Created 11-02-2017 08:05 PM
Step 1:
I Sqoop imported data into a HDFS location from Oracle in Avro format using following command.
sqoop import --connect jdbc:oracle:thin:system/system@192.XXX.56.188:1521:xe --username xxx -password xxx --table DOB --target-dir '/user/root/DOB_AVRO/' --as-avrodatafile --num-mappers 1;
Step 2:
Then Created a External table on top of that data using following command.

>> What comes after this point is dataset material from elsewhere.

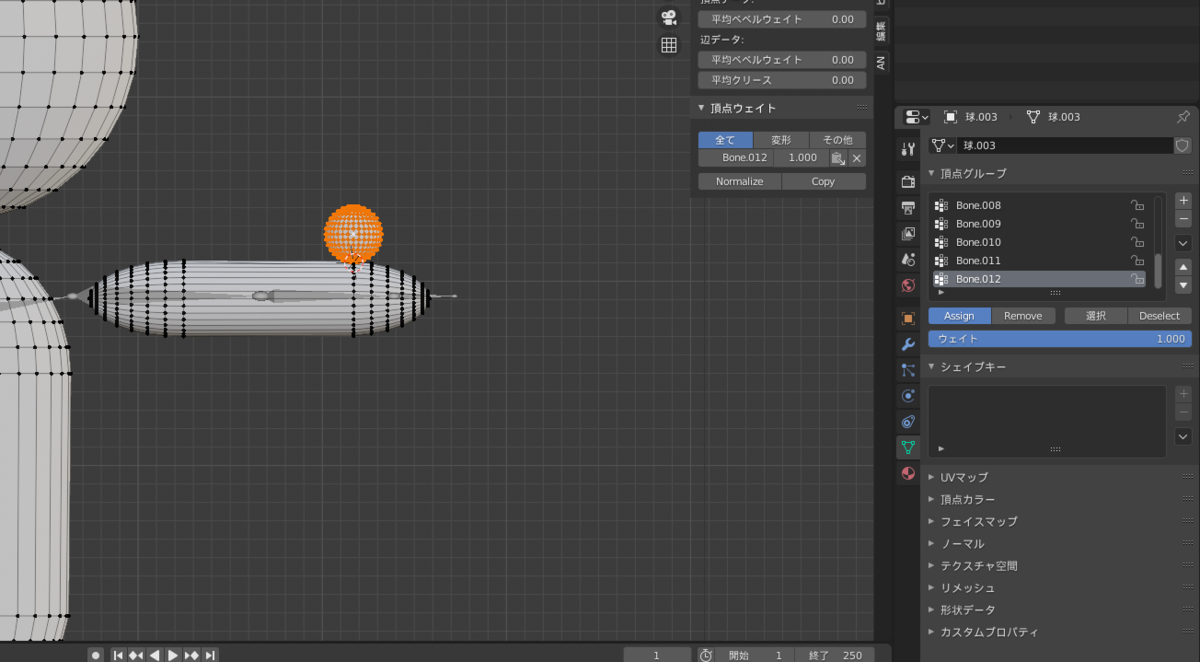Viewport: 1200px width, 662px height.
Task: Open the Physics properties tab icon
Action: point(908,396)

create external table avrodata_new
> ROW FORMAT SERDE 'org.apache.hadoop.hive.serde2.avro.AvroSerDe'
> STORED as INPUTFORMAT 'org.apache.hadoop.hive.ql.io.avro.AvroContainerInputFormat'
> OUTPUTFORMAT 'org.apache.hadoop.hive.ql.io.avro.AvroContainerOutputFormat'
> location '/user/root/DOB_AVRO/'
> TBLPROPERTIES ('avro.schema.url'='hdfs://sandbox.hortonworks.com/user/root/DOB.avsc');
Step 3:
hive> select * from avrodata_new;
OK
SOURYA 477360000000 PATTANAYAK 1
SONU 507945600000 RANA 2
SAROJ NULL BEHERA NULL
MANAS NULL NULL 3
TANKA 623980800000 GIRI 4
Time taken: 1.383 seconds, Fetched: 5 row(s)
Step 4:
Created another table orctab with schema in ORC format using following command.

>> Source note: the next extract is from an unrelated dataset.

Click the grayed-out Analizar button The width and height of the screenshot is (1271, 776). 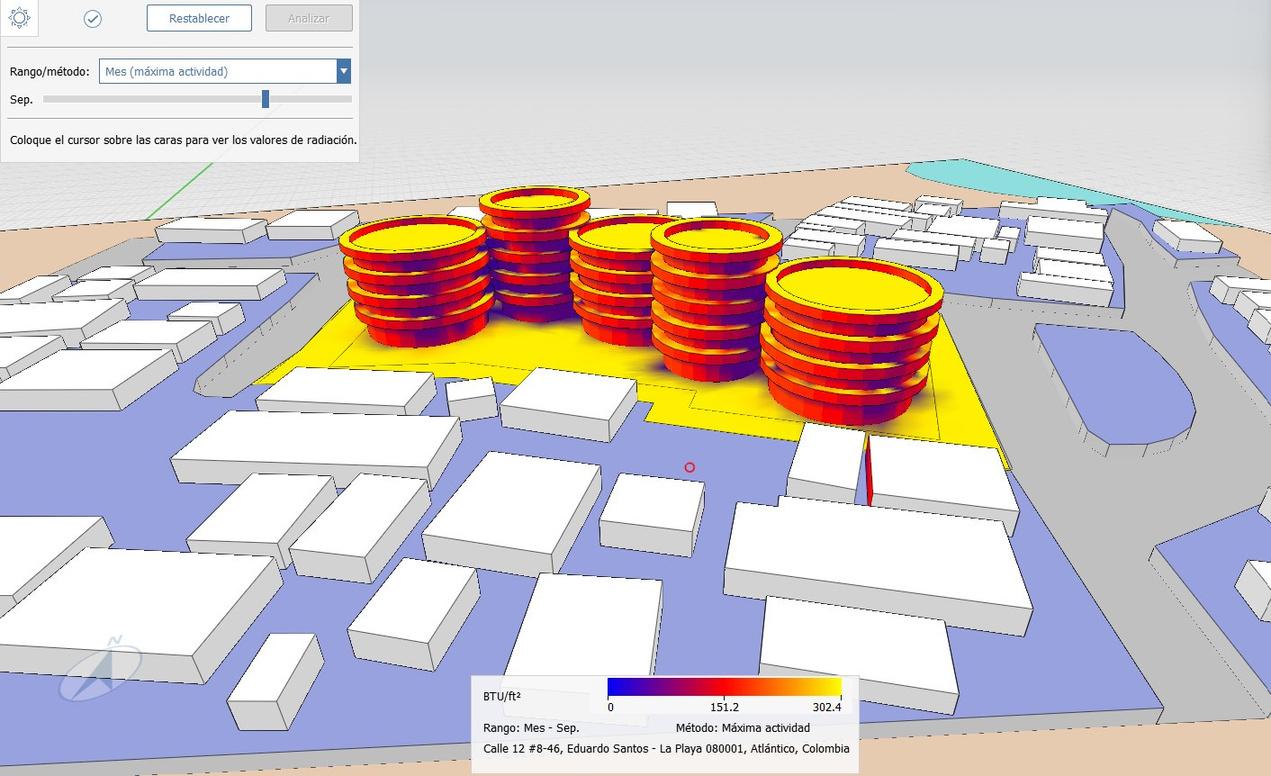coord(309,18)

hive> create external table orctab (name string,s_date date,l_name string,id int)
> row format delimited
> fields terminated by '\t'
> lines terminated by '\n'
> stored as orc
> location '/user/root/orctable';
OK Time taken: 1.868 seconds
Step 5:
Inserted the data from avrodata_new to orctab.

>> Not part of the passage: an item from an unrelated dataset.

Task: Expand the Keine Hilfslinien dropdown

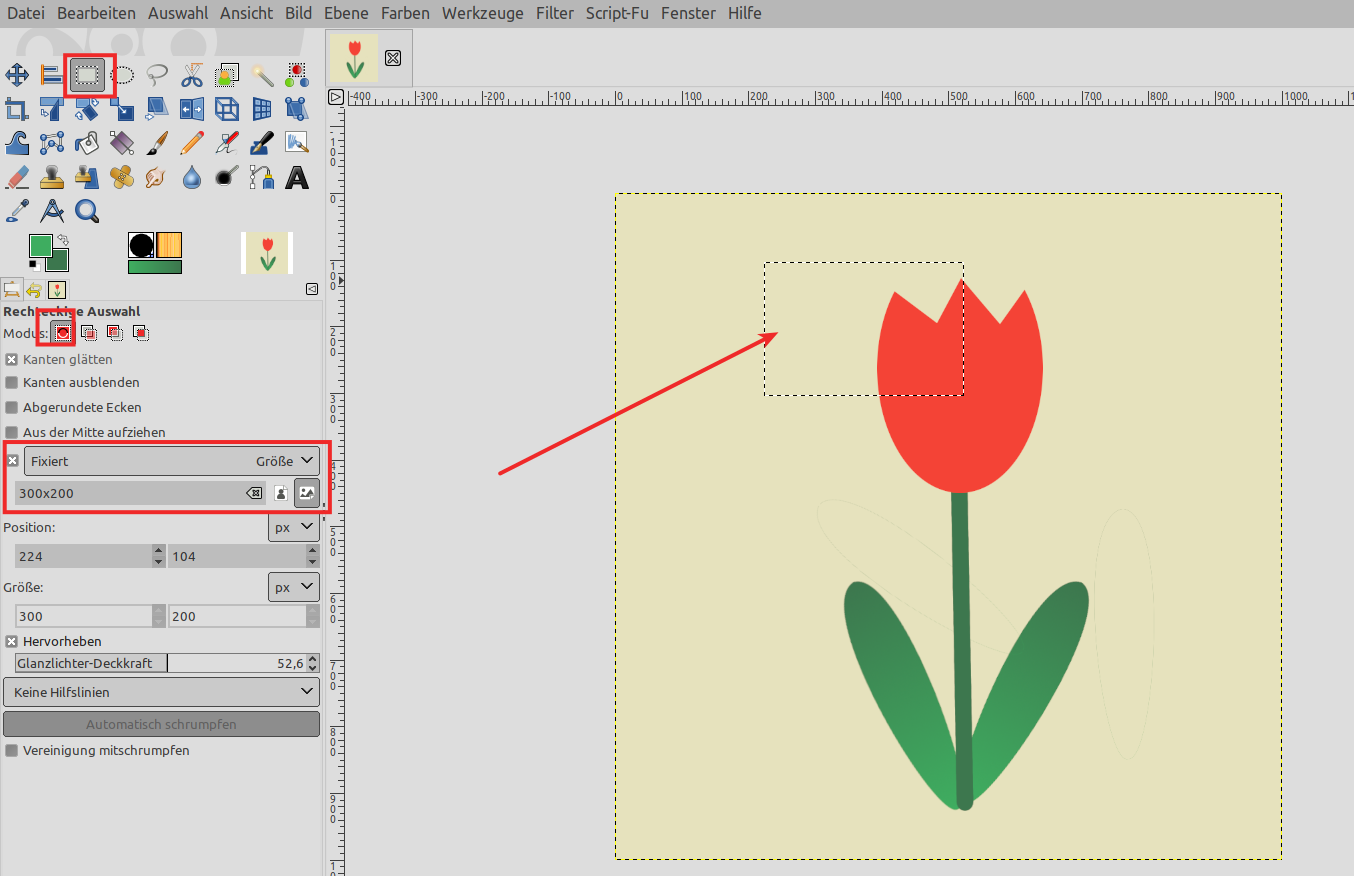Action: coord(161,692)

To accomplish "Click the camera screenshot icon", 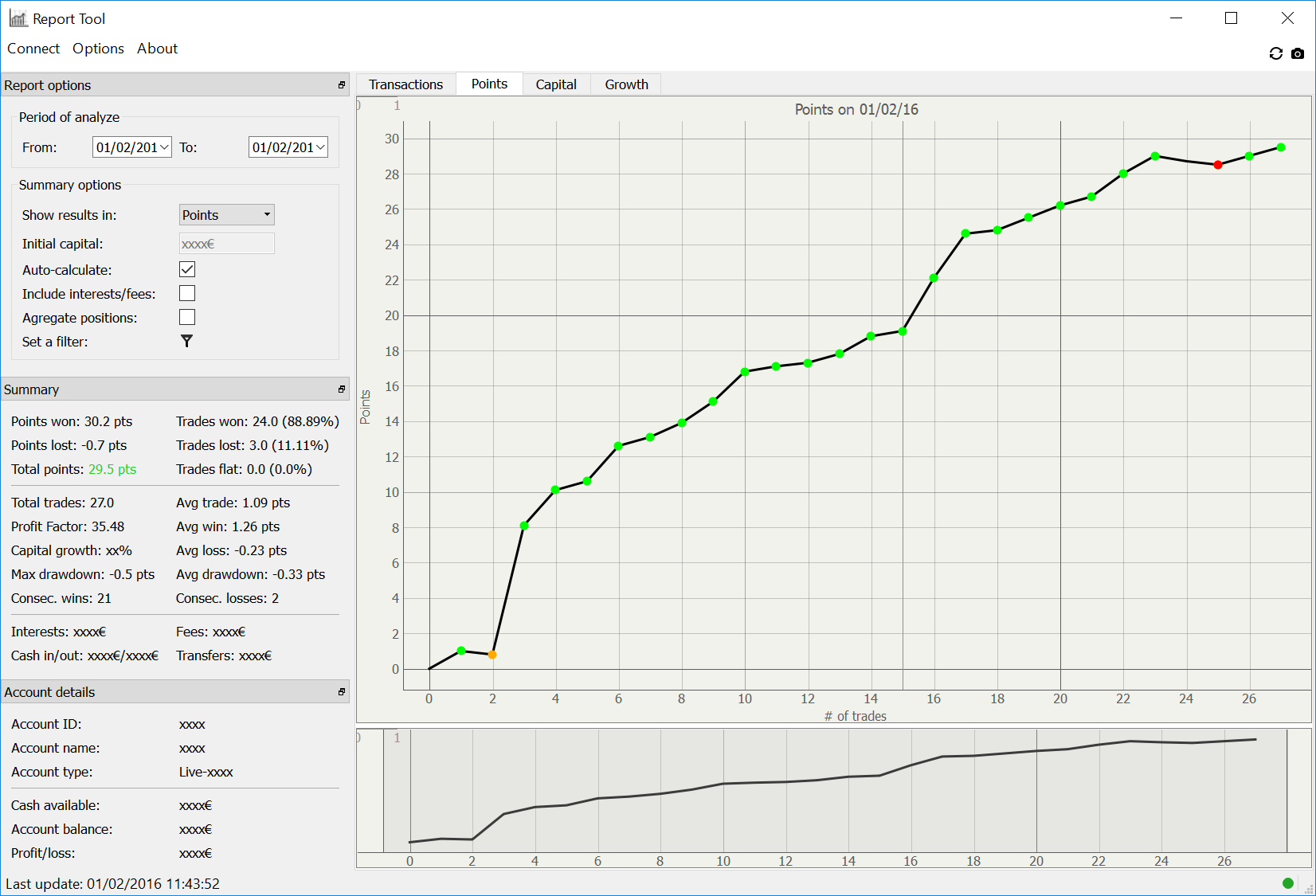I will pos(1298,53).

hive> insert into orctab select name,to_date(timestamp(s_date)),l_name,cast(id as Int) from avrodata_new;
Step 6:
hive> describe orctab;
OK
name string
s_date date
l_name string
id int
Time taken: 0.675 seconds, Fetched: 4 row(s)
hive> select * from orctab;
OK
SOURYA 1985-02-16 PATTANAYAK 1
SONU 1986-02-05 RANA 2
SAROJ NULL BEHERA NULL
MANAS NULL NULL 3
TANKA 1989-10-10 GIRI 4
Time taken: 1.388 seconds, Fetched: 5 row(s)
QUESTION:
Now i have added 2 records to that HDFS location ('/user/root/DOB_AVRO/') or to avrodata_new table.
How can i import only those 2 new records from avrodata_new table to orctab table.
Created 11-02-2017 08:59 PM
one way is using insert statement with where clause then specify the filter to identify your new records from avro table.
hive# insert into orctab select name,to_date(timestamp(s_date)),l_name,cast(id as Int) from avrodata_new where <your-filter-to-find-added-records>;
(or) Dropping and recreating table again
hive# drop table orctab; hive# insert into orctab select name,to_date(timestamp(s_date)),l_name,cast(id as Int) from avrodata_new; //drop and reload the table again.
For these cases best practice would be
having time stamp column would be perfect to load only the changes that made in the base table i.e if there is any updates or appends to the table those records needs to have new time stamp value associated with them.
So lets consider you have loaded orc table until 2017-11-02 16:00:00 timestamp and then you have added 2 records into avro table with 2017-11-02 16:10:00 new time stamp associated with those new records.
Then our insert query would be
insert into orctab select name,to_date(timestamp(s_date)),l_name,cast(id as Int) from avrodata_new where timestamp_column >'2017-11-02 16:00:00'; //we are going to load only new records that got added in avro table
Created 11-03-2017 02:36 PM
@Shu Thank You very much for your brief explanation making it clear..
Actually i am working on a dummy table without timestamp.
Hope this will help me with timestamp column.